The Power of Emotion is Real

I’ve addressed the importance of emotion when speaking quite a bit, and there’s a reason: It is essential to connecting, influencing, and motivating your audience. So many of the decisions we make each day are based on emotion and how we feel about something. Reflect on the last time you shopped for a car or house. There were likely vehicles or homes that checked “all the boxes” but you just didn’t feel it. Likewise, there may have been cars or homes that weren’t logically the best choice that spoke to you emotionally, that made you feel a certain way, and therefore became contenders in the final decision.

The power of emotion is real and will always be a factor. To appreciate the science behind emotional appeal, consider the research of Antonio Damasio, a professor at the University of Southern California. His body of work on the neurobiology of mind and behavior centers on emotion, decision-making, memory, communication, and creativity. In his book Descartes Error, he argues that emotion plays a central role in social cognition. When confronted with a decision, emotions from previous related experiences affix values to the options we are considering. These emotions create preferences, which lead to our decisions.

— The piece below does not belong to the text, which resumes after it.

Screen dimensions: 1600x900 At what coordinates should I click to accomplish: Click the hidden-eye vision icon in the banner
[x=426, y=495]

George Campbell, a Scottish philosopher, said it best in his 1776 book Philosophy of Rhetoric: “When persuasion is the end, passion also must be engaged.” How, then, do you generate emotional appeal in a world that demands metrics and empirical evidence? Here are three key principles to keep in mind when you prepare to stand and deliver:

  • Use emotional language. “Great moments are born from great opportunity.”
  • Develop vivid examples. “Tonight, we are the greatest hockey team in the world.”
  • Speak with sincerity and conviction. “This is your time. Their time is done. It’s over!”

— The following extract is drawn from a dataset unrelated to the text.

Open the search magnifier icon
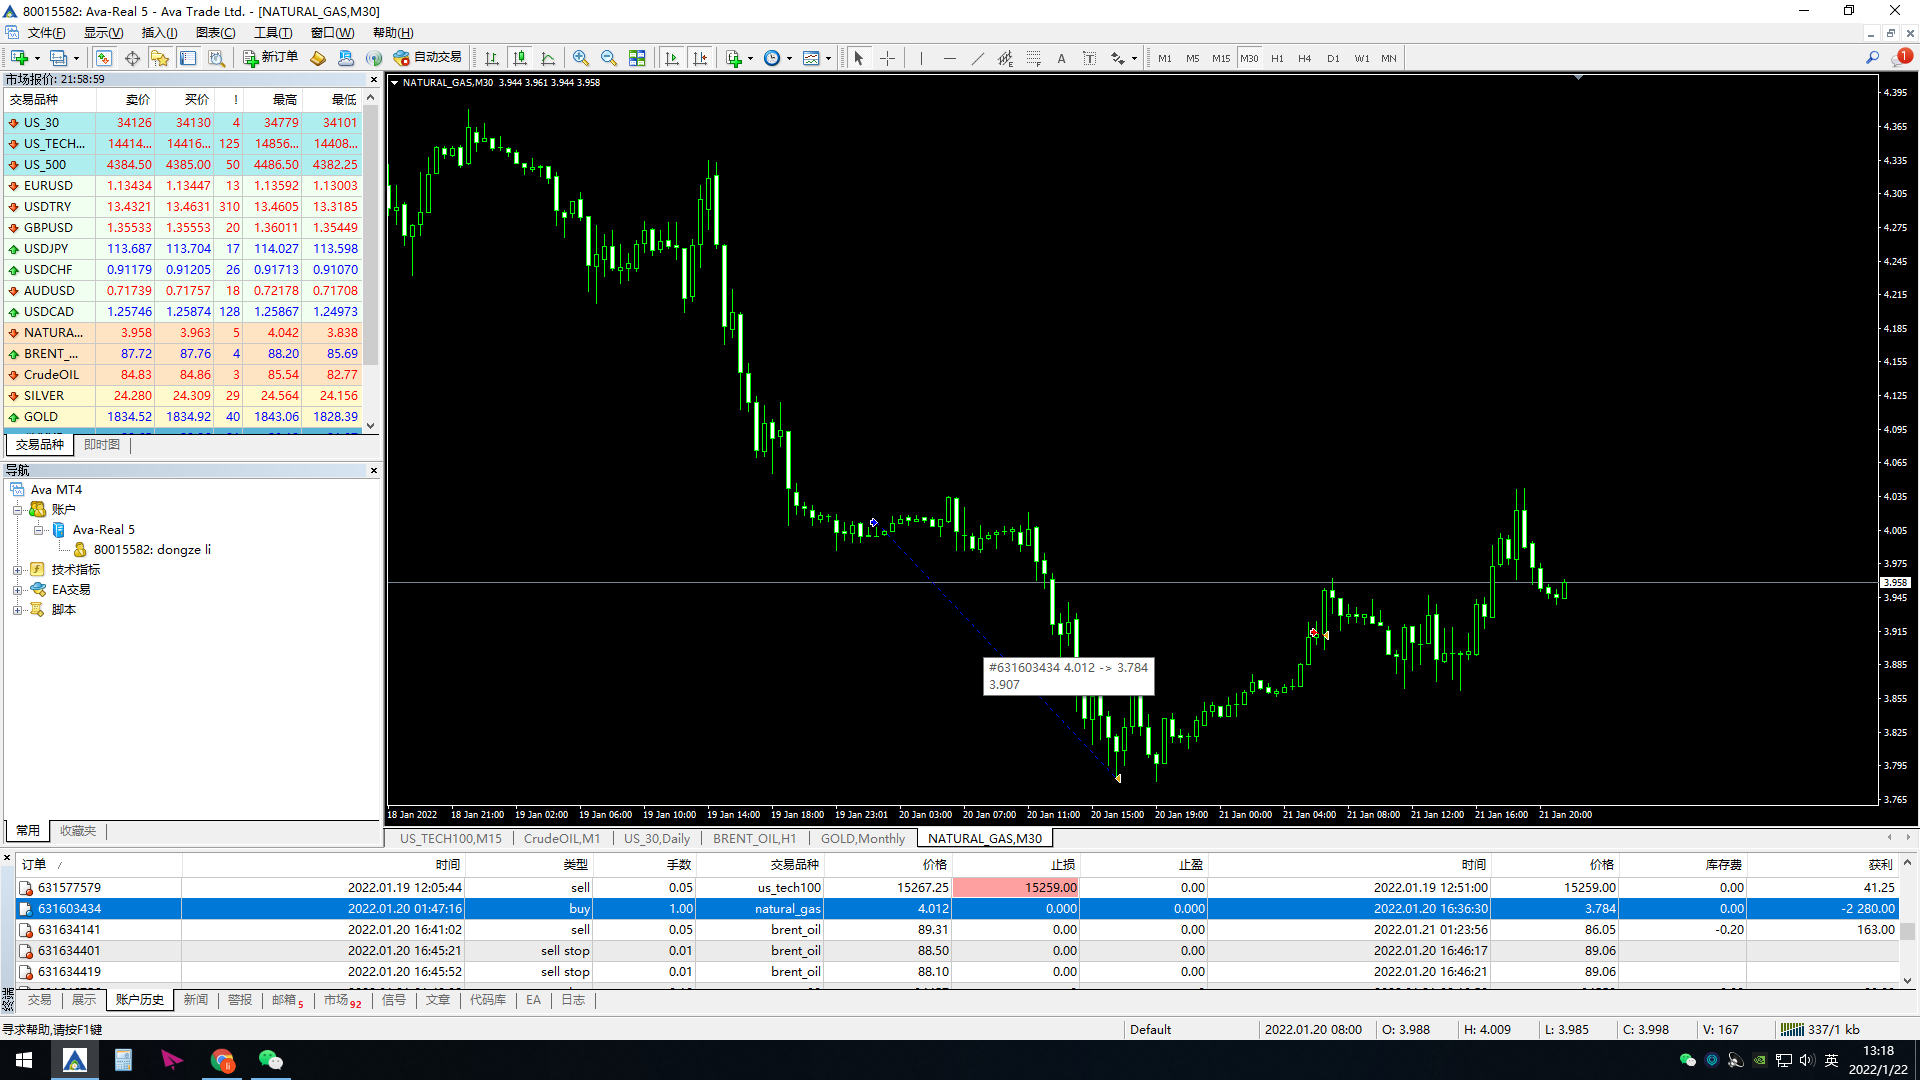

When using emotional appeal to provoke an action, ask yourself what you are trying to evoke:

  • Pride
  • Hope
  • Compassion
  • Fear
  • Anger
  • Guilt
  • Reverence

Whatever it is, consider your message and the response you want to elicit from your audience. Your words and manner should reflect the feelings you are trying to activate inside an audience’s hearts and minds. When moving listeners to your cause, don’t substitute emotional appeal completely for evidence and/or reasoning. Build your persuasive arguments around some degree of logic, but also seek to achieve the impossible by weaving emotion into that same appeal.